Why tax authorities take this route

There are several reasons tax authorities may be empowered to enforce a seller’s tax debts against a buyer:

  • Improve tax collection: When sellers disappear, are insolvent, or refuse to pay, pursuing a solvent buyer is a practical way to recover revenue.
  • Combat fraud and evasion: Targeting the buyer can deter schemes that involve selling to avoid tax obligations.
  • Administrative efficiency: Recovering liabilities from a known counterparty can be faster and cheaper than lengthy investigations into the seller.

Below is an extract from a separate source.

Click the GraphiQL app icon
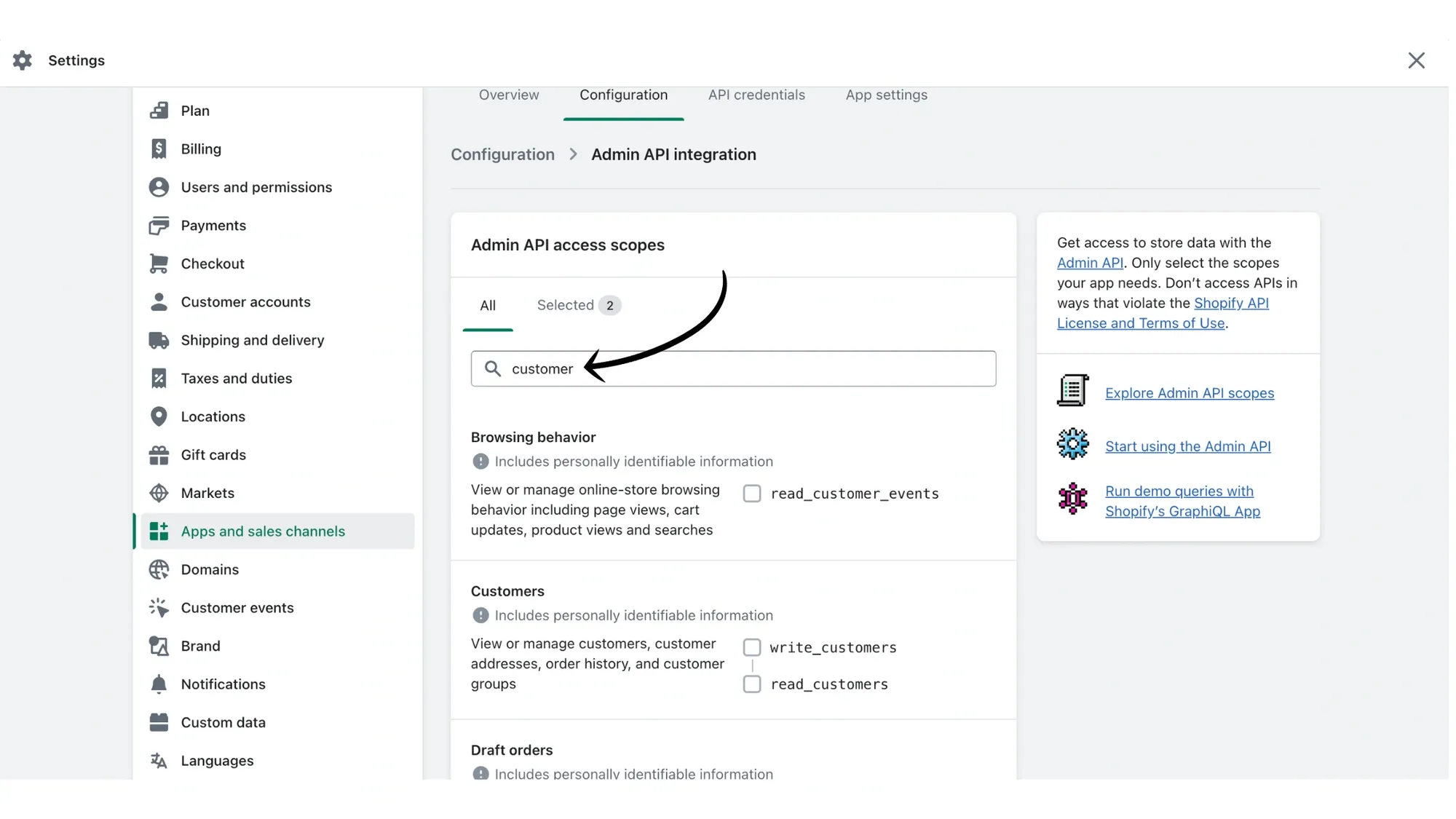pyautogui.click(x=1072, y=499)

What this means for buyers

Buyers can face risks they might not expect. These include:

  • Unexpected cash outflows: Tax authorities may seek payment directly from the buyer for unpaid tax liabilities tied to previous transactions.
  • Disruption to operations: Enforcement actions can lead to frozen payments, withholding of refunds, or liens that affect cash flow and supplier relationships.
  • Increased compliance burden: Buyers must be more vigilant about the tax standing of their suppliers and the documentation that supports transactions.

How buyers can protect themselves

Practical steps can reduce exposure to seller tax liabilities. Key measures include:

  • Due diligence: Check a seller’s tax registration, compliance history and any public notices. Ask for tax clearance certificates where available.
  • Document every transaction: Keep invoices, contracts and proof of tax withheld or paid. Clear paper trails help defend against enforcement claims.
  • Contractual protections: Include warranties and indemnities in purchase agreements that require the seller to cover tax liabilities arising from periods before transfer.
  • Payment structures: Use escrow, retention or staged payments to hold back funds until tax risks are cleared.
  • Seek tax advice and insurance: Engage tax counsel for complex deals and consider tax liability insurance in large transactions.

Steps sellers should take

Sellers have an interest in avoiding complaints that could trigger action against their buyers. Recommended practices:

  • Keep tax affairs current: File returns and pay taxes on time to reduce the chance of enforcement against counterparties.
  • Provide assurances: Supply buyers with up-to-date tax certificates, clear invoices and disclosure of any disputes or audits.
  • Agree clear contractual terms: Address post-closing tax liabilities, cooperation on audits and allocation of responsibility in sale agreements.

Implications for commercial deals and supply chains

The possibility of buyer liability changes the economics and behaviour across markets:

  • Negotiations may shift: Buyers will push for stronger protections, which can affect pricing and deal timelines.
  • Smaller suppliers may be disadvantaged: Larger buyers may demand more documentation or restrict trade with vendors who lack clear tax records.
  • Increased administrative friction: More checks and paperwork can slow down routine procurement and affect working capital.

Dealing with enforcement — practical tips

If a tax authority approaches a buyer about a seller’s liability, companies should:

  • Act quickly: Respond to notices promptly and gather the transaction documents that prove payment and tax treatment.
  • Engage legal and tax counsel: Early advice helps assess exposure and identify defences or procedural remedies.
  • Negotiate with the seller: Pursue contractual indemnities or reimbursement if the seller is still solvent.
  • Explore administrative remedies: Many systems allow appeals, requests for suspension of enforcement or negotiation of payment plans.

Regulatory balance and the road ahead

Making buyers answerable for sellers’ taxes can be an effective enforcement tool, but it also raises fairness and commercial efficiency questions. Policymakers face a trade-off: stronger collection powers improve revenue protection but can burden business activity and add compliance costs.

For businesses, the takeaway is clear: assume greater responsibility for the tax integrity of your trading partners. Tightening due diligence, strengthening contract terms and keeping meticulous records are no longer optional — they are essential risk management steps in an environment where tax authorities can reach across commercial relationships to secure unpaid revenue.